Futuro presidente terá dificuldades no Congresso, dizem analistas

Estadão

Atualizada em 27/03/2022 às 14h24

NOVA YORK - A menos de seis meses das eleições presidenciais brasileiras, o panorama eleitoral é incerto, mas independentemente de quem seja eleito presidente, o avanço das reformas no Congresso se tornará mais difícil.

Esse foi o prognóstico feito por analistas políticos e financeiros durante um seminário promovido nesta semana pela Câmara Brasil-EUA de Comércio, em Nova York.

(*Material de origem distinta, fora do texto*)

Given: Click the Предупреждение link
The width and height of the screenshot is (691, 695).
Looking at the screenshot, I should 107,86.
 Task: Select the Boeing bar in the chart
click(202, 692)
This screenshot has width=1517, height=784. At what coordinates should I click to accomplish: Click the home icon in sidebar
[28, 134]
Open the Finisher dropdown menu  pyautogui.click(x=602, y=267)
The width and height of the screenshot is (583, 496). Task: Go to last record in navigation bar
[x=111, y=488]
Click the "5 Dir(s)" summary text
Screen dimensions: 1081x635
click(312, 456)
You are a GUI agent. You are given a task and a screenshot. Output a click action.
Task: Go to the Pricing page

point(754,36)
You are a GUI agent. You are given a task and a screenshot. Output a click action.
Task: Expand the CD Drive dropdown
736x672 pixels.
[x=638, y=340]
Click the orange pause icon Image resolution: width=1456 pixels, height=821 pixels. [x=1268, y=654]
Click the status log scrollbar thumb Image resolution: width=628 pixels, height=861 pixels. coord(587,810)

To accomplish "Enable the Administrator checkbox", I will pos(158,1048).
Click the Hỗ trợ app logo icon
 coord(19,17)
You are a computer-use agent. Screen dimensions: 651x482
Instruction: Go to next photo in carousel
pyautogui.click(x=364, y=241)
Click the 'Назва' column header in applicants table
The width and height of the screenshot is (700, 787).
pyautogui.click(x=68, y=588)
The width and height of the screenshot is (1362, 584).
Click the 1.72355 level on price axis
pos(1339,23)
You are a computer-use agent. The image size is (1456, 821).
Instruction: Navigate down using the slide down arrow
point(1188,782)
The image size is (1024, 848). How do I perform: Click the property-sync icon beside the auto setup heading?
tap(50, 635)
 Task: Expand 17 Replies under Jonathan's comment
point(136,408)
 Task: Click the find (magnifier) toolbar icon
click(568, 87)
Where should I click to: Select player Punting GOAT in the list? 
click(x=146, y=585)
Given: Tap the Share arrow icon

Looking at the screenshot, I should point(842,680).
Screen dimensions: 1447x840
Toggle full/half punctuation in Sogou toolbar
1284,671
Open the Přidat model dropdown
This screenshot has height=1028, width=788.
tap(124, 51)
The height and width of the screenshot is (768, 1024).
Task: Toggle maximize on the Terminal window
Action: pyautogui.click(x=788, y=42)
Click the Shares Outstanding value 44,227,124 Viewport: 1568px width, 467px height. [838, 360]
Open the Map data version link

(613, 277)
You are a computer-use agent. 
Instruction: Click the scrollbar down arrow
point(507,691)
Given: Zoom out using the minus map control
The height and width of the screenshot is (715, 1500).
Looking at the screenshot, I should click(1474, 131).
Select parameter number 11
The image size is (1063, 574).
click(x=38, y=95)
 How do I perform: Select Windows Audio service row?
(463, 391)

"Ninguém sabe quem vai ganhar a eleição," disse o diretor da consultoria Early Managing, Alexandre Barros. "As últimas pesquisas eleitorais mostram que a base eleitoral de Lula não entendeu ou não está interessada nas acusações contra o PT e o presidente."

"Graças à sua dianteira nas pesquisas, Lula hoje seria o favorito," disse o diretor para a América Latina da consultoria Eurasia Group, Christopher Garman. "Mas se ele ganhar, seu segundo mandato sem (o ex-ministro da Fazenda) Antonio Palocci gera alguma preocupação."

´Risco de populismo´

De acordo com o vice-presidente do departamento de estratégia soberana do banco de investimento Lehman Brohters, John Welch, se Lula ganhar, "aumenta a possibilidade de que ele torne-se mais populista e certamente sua capacidade de controlar o Congresso se tornará ainda mais difícil."

Mas Welch acrescentou que seria bem improvável "que a situação de 2002 se repita," referindo-se à crise cambial que antecedeu a eleição de Lula há quatro anos.

Para os analistas, a chance de que o pré-candidato do PSDB, Geraldo Alckmin, assuma a liderança nas pesquisas está diretamente ligada à capacidade da oposição em manter o governo Lula na defensiva nos próximos três meses.

"Segundo os últimos indicadores econômicos, o Brasil deve crescer entre 3,5% e 4% este ano, o que é uma boa notícia para Lula," disse Garman. "Portanto, a oposição deverá explorar a crise política, dizendo que os escândalos envolvendo o governo e o PT tornaram o governo ineficiente."

Sem maioria no Congresso

Garman disse também que "os mercados estão excessivamente otimistas com o Alckmin e excessivamente pessimistas com um segundo mandato de Lula."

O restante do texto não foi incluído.